Leave every entry as it is and write the data out in full.

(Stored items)

'''

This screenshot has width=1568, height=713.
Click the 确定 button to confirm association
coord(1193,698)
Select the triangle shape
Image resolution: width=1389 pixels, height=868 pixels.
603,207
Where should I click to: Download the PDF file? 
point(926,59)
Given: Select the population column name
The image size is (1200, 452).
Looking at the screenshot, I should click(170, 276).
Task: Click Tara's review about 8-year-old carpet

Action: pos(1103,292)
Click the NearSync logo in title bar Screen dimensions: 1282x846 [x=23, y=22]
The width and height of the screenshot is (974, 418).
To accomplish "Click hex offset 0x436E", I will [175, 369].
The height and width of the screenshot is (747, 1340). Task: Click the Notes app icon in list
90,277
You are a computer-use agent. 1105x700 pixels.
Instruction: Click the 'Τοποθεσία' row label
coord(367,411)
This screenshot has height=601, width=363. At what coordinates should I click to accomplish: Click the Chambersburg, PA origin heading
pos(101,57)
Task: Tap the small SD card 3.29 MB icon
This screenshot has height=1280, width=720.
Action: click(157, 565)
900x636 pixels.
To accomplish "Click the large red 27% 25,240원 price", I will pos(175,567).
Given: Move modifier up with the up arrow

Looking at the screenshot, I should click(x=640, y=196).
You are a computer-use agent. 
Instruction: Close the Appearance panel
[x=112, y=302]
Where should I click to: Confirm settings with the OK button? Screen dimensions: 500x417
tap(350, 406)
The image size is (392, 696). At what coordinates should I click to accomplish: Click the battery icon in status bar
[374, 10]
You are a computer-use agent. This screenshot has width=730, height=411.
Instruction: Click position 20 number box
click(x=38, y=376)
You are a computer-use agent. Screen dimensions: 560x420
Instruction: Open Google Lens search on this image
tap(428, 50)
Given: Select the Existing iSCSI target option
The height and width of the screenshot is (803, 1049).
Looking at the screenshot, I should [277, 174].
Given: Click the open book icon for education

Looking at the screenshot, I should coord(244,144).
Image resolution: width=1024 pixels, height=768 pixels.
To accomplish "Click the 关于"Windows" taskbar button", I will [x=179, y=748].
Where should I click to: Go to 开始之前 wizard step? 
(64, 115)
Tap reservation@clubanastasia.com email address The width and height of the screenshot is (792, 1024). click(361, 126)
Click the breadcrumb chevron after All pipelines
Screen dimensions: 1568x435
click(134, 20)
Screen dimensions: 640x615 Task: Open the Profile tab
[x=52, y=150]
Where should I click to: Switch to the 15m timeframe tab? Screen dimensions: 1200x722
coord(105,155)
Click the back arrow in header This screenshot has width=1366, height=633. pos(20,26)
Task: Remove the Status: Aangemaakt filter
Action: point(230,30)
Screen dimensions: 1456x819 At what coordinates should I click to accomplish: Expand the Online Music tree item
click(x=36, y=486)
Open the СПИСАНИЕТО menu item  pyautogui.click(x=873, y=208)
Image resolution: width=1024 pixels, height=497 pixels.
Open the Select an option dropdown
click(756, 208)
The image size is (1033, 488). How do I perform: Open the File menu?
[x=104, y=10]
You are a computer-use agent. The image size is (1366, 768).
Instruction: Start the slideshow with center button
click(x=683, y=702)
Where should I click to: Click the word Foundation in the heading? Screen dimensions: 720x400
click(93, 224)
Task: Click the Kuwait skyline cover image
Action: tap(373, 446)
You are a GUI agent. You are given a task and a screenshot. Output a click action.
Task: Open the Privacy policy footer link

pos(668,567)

'''

# [RESULT OF THIS TASK]
This screenshot has width=1568, height=713.
Click the 确定 button to confirm association
coord(1193,698)
Select the triangle shape
Image resolution: width=1389 pixels, height=868 pixels.
603,207
Where should I click to: Download the PDF file? 
point(926,59)
Given: Select the population column name
The image size is (1200, 452).
Looking at the screenshot, I should click(170, 276).
Task: Click Tara's review about 8-year-old carpet

Action: pos(1103,292)
Click the NearSync logo in title bar Screen dimensions: 1282x846 [x=23, y=22]
The width and height of the screenshot is (974, 418).
To accomplish "Click hex offset 0x436E", I will [175, 369].
The height and width of the screenshot is (747, 1340). Task: Click the Notes app icon in list
90,277
You are a computer-use agent. 1105x700 pixels.
Instruction: Click the 'Τοποθεσία' row label
coord(367,411)
This screenshot has height=601, width=363. At what coordinates should I click to accomplish: Click the Chambersburg, PA origin heading
pos(101,57)
Task: Tap the small SD card 3.29 MB icon
This screenshot has height=1280, width=720.
Action: click(157, 565)
900x636 pixels.
To accomplish "Click the large red 27% 25,240원 price", I will pos(175,567).
Given: Move modifier up with the up arrow

Looking at the screenshot, I should click(x=640, y=196).
You are a computer-use agent. 
Instruction: Close the Appearance panel
[x=112, y=302]
Where should I click to: Confirm settings with the OK button? Screen dimensions: 500x417
tap(350, 406)
The image size is (392, 696). At what coordinates should I click to accomplish: Click the battery icon in status bar
[374, 10]
You are a computer-use agent. This screenshot has width=730, height=411.
Instruction: Click position 20 number box
click(x=38, y=376)
You are a computer-use agent. Screen dimensions: 560x420
Instruction: Open Google Lens search on this image
tap(428, 50)
Given: Select the Existing iSCSI target option
The height and width of the screenshot is (803, 1049).
Looking at the screenshot, I should [277, 174].
Given: Click the open book icon for education

Looking at the screenshot, I should coord(244,144).
Image resolution: width=1024 pixels, height=768 pixels.
To accomplish "Click the 关于"Windows" taskbar button", I will [x=179, y=748].
Where should I click to: Go to 开始之前 wizard step? 
(64, 115)
Tap reservation@clubanastasia.com email address The width and height of the screenshot is (792, 1024). click(361, 126)
Click the breadcrumb chevron after All pipelines
Screen dimensions: 1568x435
click(134, 20)
Screen dimensions: 640x615 Task: Open the Profile tab
[x=52, y=150]
Where should I click to: Switch to the 15m timeframe tab? Screen dimensions: 1200x722
coord(105,155)
Click the back arrow in header This screenshot has width=1366, height=633. pos(20,26)
Task: Remove the Status: Aangemaakt filter
Action: point(230,30)
Screen dimensions: 1456x819 At what coordinates should I click to accomplish: Expand the Online Music tree item
click(x=36, y=486)
Open the СПИСАНИЕТО menu item  pyautogui.click(x=873, y=208)
Image resolution: width=1024 pixels, height=497 pixels.
Open the Select an option dropdown
click(756, 208)
The image size is (1033, 488). How do I perform: Open the File menu?
[x=104, y=10]
You are a computer-use agent. The image size is (1366, 768).
Instruction: Start the slideshow with center button
click(x=683, y=702)
Where should I click to: Click the word Foundation in the heading? Screen dimensions: 720x400
click(93, 224)
Task: Click the Kuwait skyline cover image
Action: tap(373, 446)
You are a GUI agent. You are given a task and a screenshot. Output a click action.
Task: Open the Privacy policy footer link

pos(668,567)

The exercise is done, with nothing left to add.